Martin has been keeping a training diary in the build up to his first professional title fight, for the Commonwealth title on 21st May. A lot of people have been interested into this unique insight into the training of a professional boxer, and as a result they want to know more! The most common question is “what are hill sprints?”
Well no surprises here, but hill sprints involve sprinting up hills! The first thing to do is find a nice location with a a mixed terrain in terms of the incline of the ground. Generally you will do sets / drills of hill sprints much like you would with a weights session in the gym, for example:
- 5 x 10 metre sprints (10 seconds rest in between each sprint)
- 4 x 20 metre sprints (20 seconds rest in between each sprint)
- 3 x 30 metre sprints (45 seconds rest in between each sprint)
- 2 x 40 metre sprints (60 seconds rest in between each sprint)
- 1 x 50 metre sprint
A session like this can really exhausting, but the super fit can also use the incline of the hills to their advantage by finishing off with some incline pushups and decline situps!

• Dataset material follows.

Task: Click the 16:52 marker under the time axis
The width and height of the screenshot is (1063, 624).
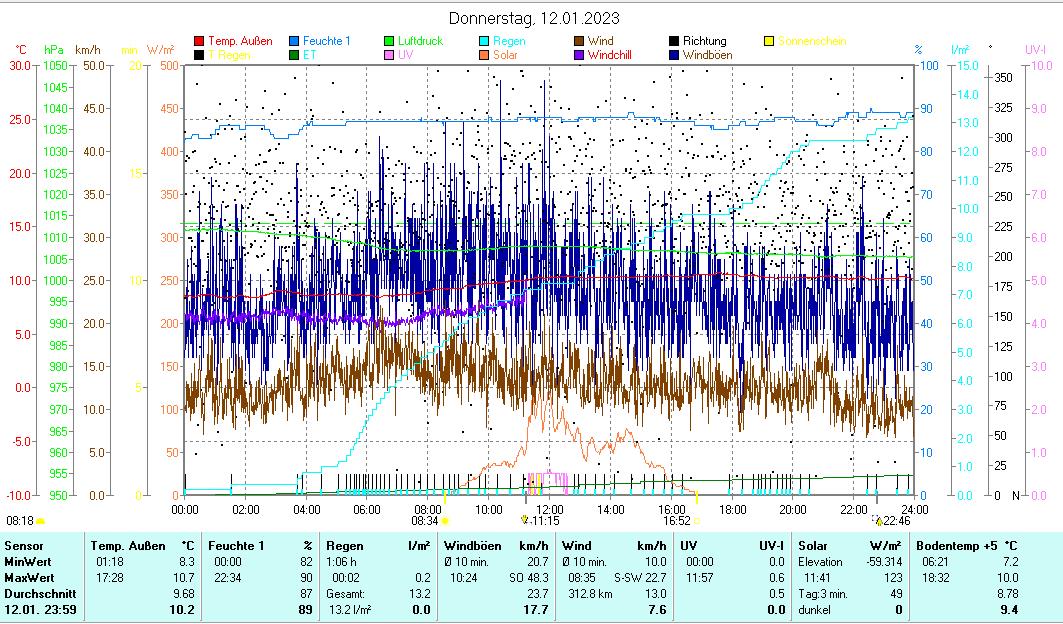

So what are the advantages of hill sprinting? Apart from hitting the road for some early morning runs, most of the training a boxer will do is inside a gym. Hill sprinting is a great way to get outside and perform some high intensity training. It also builds tremendous strength and agility in the lower body, as well as improving coordination and also utilising the upper body (you need to drive your upper body forward and power your arms in order to sprint up the incline). This kind of sprinting exercise is perfect for building that explosive power that is so important for a boxer.
For anyone that has performed hill sprints themselves, they will know what a high calorie burning exercise this is, and many people describe it as a mix between “sprinting and lifting” because of the amount of effort needed to go up the hills.
Additional benefits include “training safety”. Because of the incline, it forces you to take smaller strides so there is less chance of hamstring injuries when compared to sprinting on a level surface. Additionally, hill sprints are generally considered to be less high impact on the joints (because of the incline, and the ground is generally softer than a track).
*** UPDATE – 10th May 2010 ***
Martin has confirmed that for his training, the hill sprints consist of sprinting for 3 minutes but at 80% of his maximum pace. He then has a one minute rest between sprints. This is great training because it fits the exact format of the length of the round and the minutes rest between rounds.